WRITTEN REQUEST
Reproduce the stretch of data from the line containing "mały tablet (727, 241)" through the end of the data, keeping every character unchanged.

Start of LISTED RECORDS

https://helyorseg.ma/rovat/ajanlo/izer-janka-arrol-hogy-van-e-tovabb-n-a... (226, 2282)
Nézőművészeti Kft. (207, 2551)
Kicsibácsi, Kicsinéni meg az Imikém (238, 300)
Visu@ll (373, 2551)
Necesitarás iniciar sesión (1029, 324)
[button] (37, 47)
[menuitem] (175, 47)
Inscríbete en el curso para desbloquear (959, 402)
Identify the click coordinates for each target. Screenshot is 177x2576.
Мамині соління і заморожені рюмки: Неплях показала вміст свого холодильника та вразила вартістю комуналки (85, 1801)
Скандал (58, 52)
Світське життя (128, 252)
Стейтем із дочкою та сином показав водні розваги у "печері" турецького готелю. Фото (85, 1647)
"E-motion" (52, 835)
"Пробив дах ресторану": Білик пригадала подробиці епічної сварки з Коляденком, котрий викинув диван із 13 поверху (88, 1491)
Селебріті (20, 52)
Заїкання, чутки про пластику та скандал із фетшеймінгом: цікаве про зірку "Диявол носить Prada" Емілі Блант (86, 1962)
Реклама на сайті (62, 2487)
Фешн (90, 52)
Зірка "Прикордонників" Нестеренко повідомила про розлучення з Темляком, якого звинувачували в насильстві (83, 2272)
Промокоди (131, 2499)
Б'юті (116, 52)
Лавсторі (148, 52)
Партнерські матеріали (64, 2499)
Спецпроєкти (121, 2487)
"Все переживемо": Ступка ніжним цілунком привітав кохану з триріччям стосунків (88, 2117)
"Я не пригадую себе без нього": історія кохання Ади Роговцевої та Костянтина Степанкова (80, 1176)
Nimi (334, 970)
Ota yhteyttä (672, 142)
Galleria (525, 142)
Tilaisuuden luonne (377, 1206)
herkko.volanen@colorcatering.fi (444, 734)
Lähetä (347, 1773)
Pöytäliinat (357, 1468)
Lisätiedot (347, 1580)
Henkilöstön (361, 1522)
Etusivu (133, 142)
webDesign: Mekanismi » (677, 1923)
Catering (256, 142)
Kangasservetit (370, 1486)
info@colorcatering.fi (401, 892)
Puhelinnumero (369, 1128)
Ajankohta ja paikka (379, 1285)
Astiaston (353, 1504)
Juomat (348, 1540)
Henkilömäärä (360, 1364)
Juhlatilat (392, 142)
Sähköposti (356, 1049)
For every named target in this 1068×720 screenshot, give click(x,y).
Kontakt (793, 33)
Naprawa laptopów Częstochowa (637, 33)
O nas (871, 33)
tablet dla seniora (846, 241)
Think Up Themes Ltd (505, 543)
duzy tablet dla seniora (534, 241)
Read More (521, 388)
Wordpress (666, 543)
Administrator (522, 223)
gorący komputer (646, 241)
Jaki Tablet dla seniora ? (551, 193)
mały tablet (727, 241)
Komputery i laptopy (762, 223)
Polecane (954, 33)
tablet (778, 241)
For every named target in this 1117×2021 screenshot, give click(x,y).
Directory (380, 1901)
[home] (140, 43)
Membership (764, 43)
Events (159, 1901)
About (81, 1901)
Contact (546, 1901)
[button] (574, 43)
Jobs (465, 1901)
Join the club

End of LISTED RECORDS

OUTPUT FOR THIS TASK
mały tablet (727, 241)
Komputery i laptopy (762, 223)
Polecane (954, 33)
tablet (778, 241)
For every named target in this 1117×2021 screenshot, give click(x,y).
Directory (380, 1901)
[home] (140, 43)
Membership (764, 43)
Events (159, 1901)
About (81, 1901)
Contact (546, 1901)
[button] (574, 43)
Jobs (465, 1901)
Join the club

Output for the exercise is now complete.